Document extract
+++

Your task is to analyze the dataset and provide insights that will help HR prioritize retention strategies. These strategies could include interventions like revising compensation policies, improving job satisfaction, or focusing on work-life balance initiatives. The success of your analysis could lead to significant cost savings for the company and an increase in employee engagement and performance.

3 Understanding data source

The dataset used for this project provides information about employee demographics, performance metrics, and various satisfaction ratings. The dataset is particularly useful for exploring how factors such as job satisfaction, work-life balance, and training opportunities influence employee performance and attrition.

This dataset is well-suited for conducting in-depth analysis of employee performance and retention, enabling us to build predictive models that identify the key drivers of employee attrition. Additionally, we can assess the impact of various organizational factors, such as training and work-life balance, on both performance and retention outcomes.

+++

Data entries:
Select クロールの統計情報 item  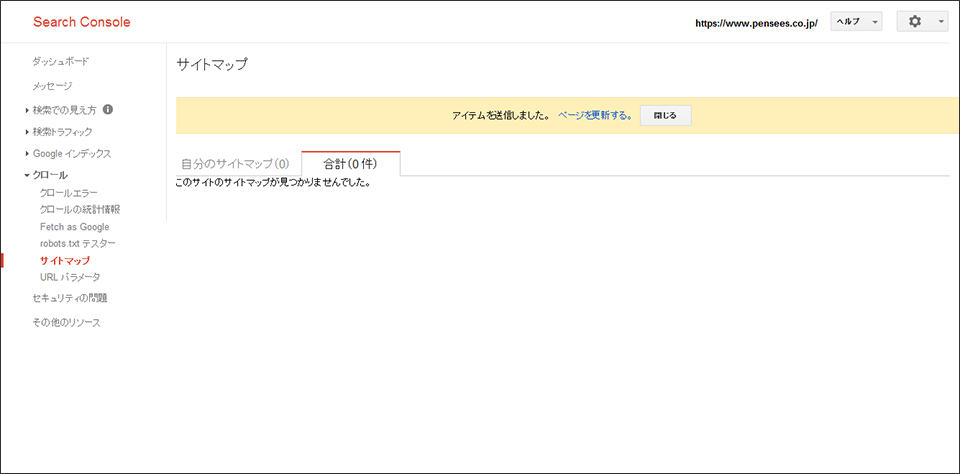pyautogui.click(x=80, y=210)
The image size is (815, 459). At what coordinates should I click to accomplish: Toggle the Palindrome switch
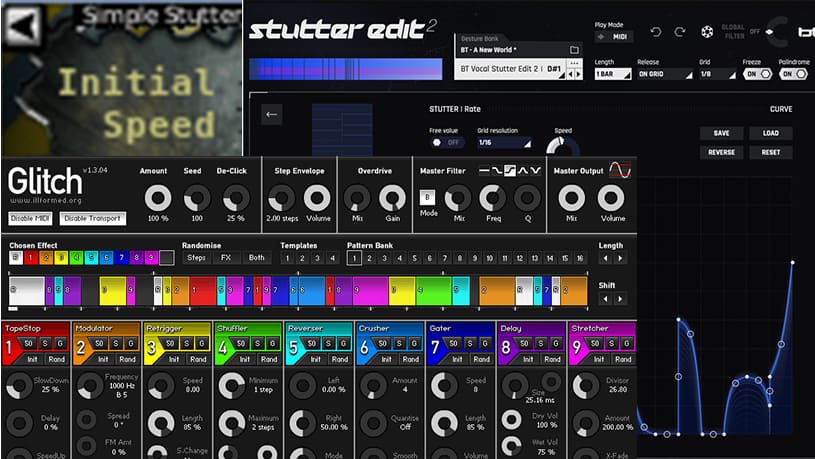pyautogui.click(x=793, y=74)
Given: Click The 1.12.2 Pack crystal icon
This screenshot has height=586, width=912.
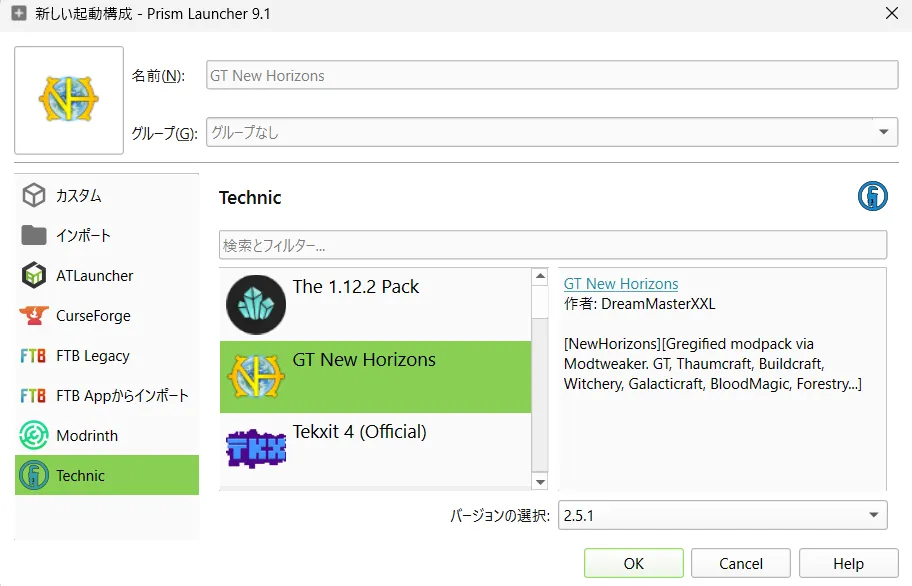Looking at the screenshot, I should click(x=256, y=304).
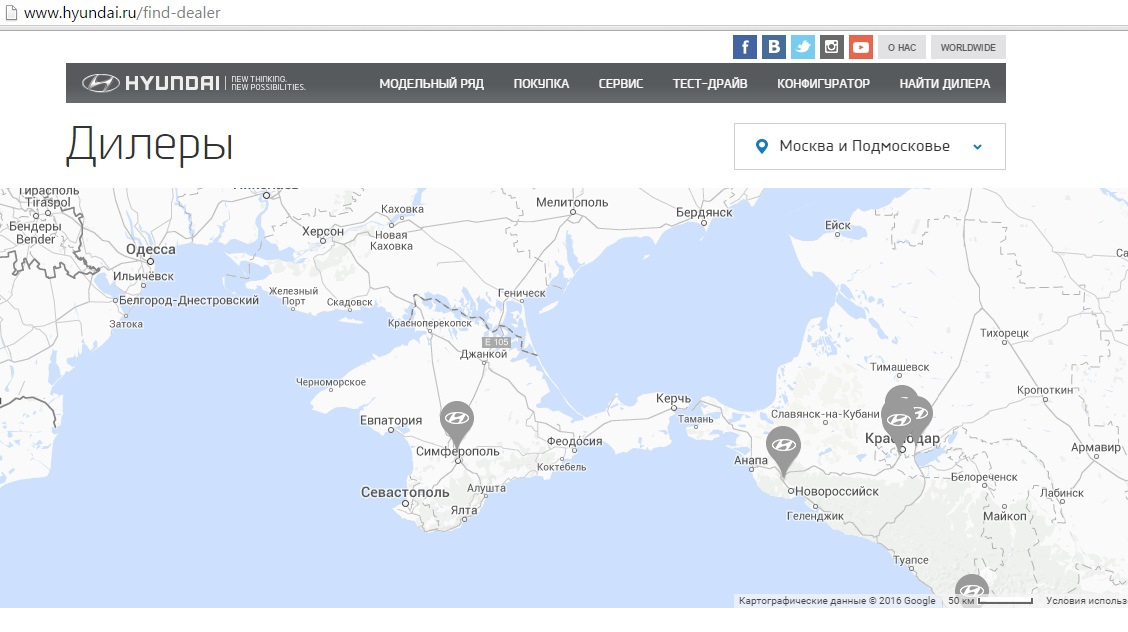
Task: Open the Twitter social icon
Action: click(x=802, y=47)
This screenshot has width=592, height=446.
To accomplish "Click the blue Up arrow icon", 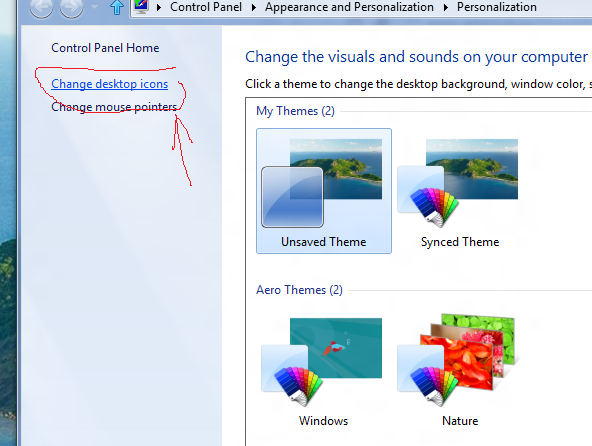I will (117, 7).
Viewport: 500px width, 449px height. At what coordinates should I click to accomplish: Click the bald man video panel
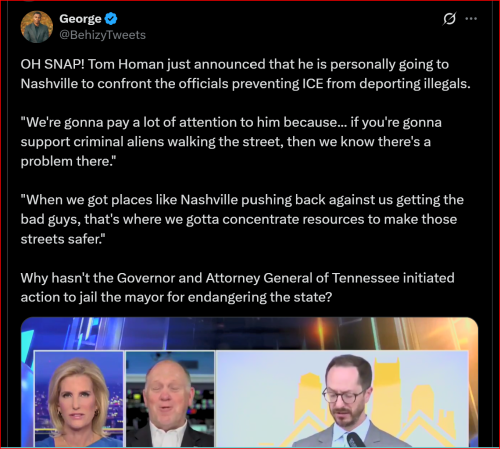[x=170, y=399]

+++

Directions
[1] List every intervention that the employee attrition text gives as a possible retention strategy.
[2] Pick up the employee attrition text after its final sentence and continue it in the same formal style.

Task answers
[1]
- Revising compensation policies
- Improving job satisfaction
- Focusing on work-life balance initiatives

[2]
## datatable function from DT package create an HTML widget display of the dataset

## install DT package if the package is not yet available in your R environment
readxl::read_excel("dataset/dataset-variable-description.xlsx") |> 
  DT::datatable()

4 Data wrangling and management

Libraries

Task: Load the necessary libraries

Before we start working on the dataset, we need to load the necessary libraries that will be used for data wrangling, analysis and visualization. Make sure to load the following libraries here. For packages to be installed, you can use the install.packages function. There are packages to be installed later on this project, so make sure to install them as needed and load them here.

# load all your libraries here
library(tidyverse)
library(readxl)
library(lubridate)
library(tidytext)
library(readr)
library(haven)
library(dplyr)
library(skimr)
library(janitor)
library(ggplot2)
library(magrittr)
library(DT)

4.1 Data importation

Task 4.1. Merging dataset
  • Import the two dataset Employee.csv and PerformanceRating.csv. Save the Employee.csv as employee_dta and PerformanceRating.csv as perf_rating_dta.

  • Merge the two dataset using the left_join function from dplyr. Use the EmployeeID variable as the varible to join by. You may read more information about the left_join function here.

  • Save the merged dataset as hr_perf_dta and display the dataset using the datatable function from DT package.

## import the two data here
employee_dta <- read_csv("D:/dvora/Ekonomista/AY 2024-2025/Special Topic/midterm project/dataset/Employee.csv")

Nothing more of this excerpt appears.